STARMAP: A 3D-informed framework for mapping functional regions in proteins to regulatory and cellular phenotypes
STARMAP: A 3D-informed framework for mapping functional regions in proteins to regulatory and cellular phenotypes
Shukla, K.; Castro, J.; Cheng, D.; Holley, L.; Brunk, E. C.
AbstractArtificial Intelligence (AI) has transformed biology by revealing patterns in large-scale datasets and predicting regulatory relationships. Yet even the most advanced models often fail to identify biologically meaningful mechanisms from statistical associations. This limitation arises not from algorithmic capacity but from the lack of mechanistically grounded input features. Our structure-informed framework Structure-based Topological Analysis of Regulatory and Molecular Activity Patterns (STARMAP) embeds protein three-dimensional structure and population-scale functional genomics data into a unified representation for mechanistic inference.
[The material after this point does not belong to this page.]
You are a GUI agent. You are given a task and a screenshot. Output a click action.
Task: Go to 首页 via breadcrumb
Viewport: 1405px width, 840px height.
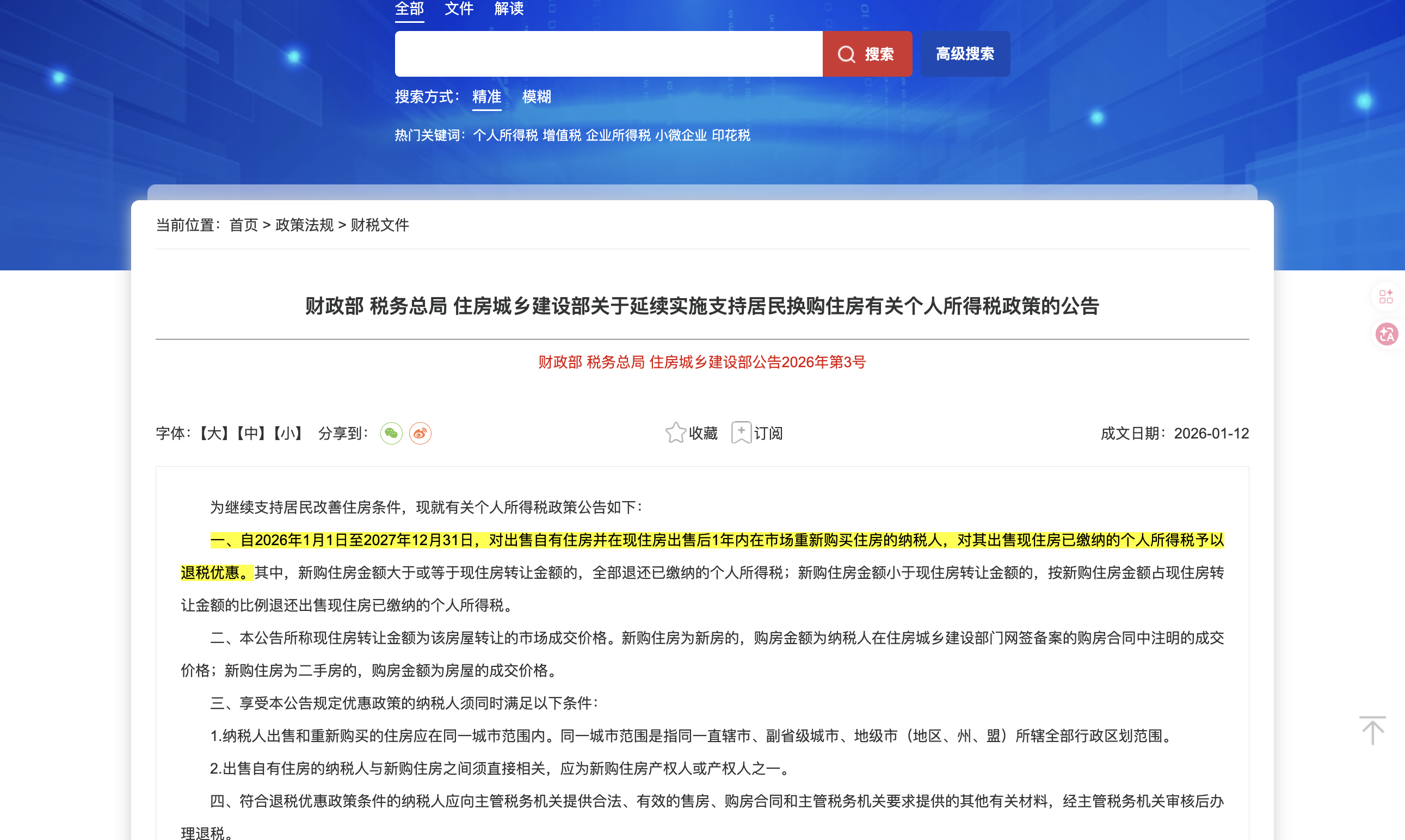(243, 225)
By mapping over 1.5 million naturally occurring variants across ~1,700 cancer cell lines onto protein structures, STARMAP was able to identify spatial clusters of variation associated with shifts in transcriptional regulatory networks and drug response phenotypes. This approach transforms natural genetic variation into a large-scale, structure-informed screen, enabling systematic discovery of regulatory relationships across the proteome and providing interpretable and testable models of cellular regulation.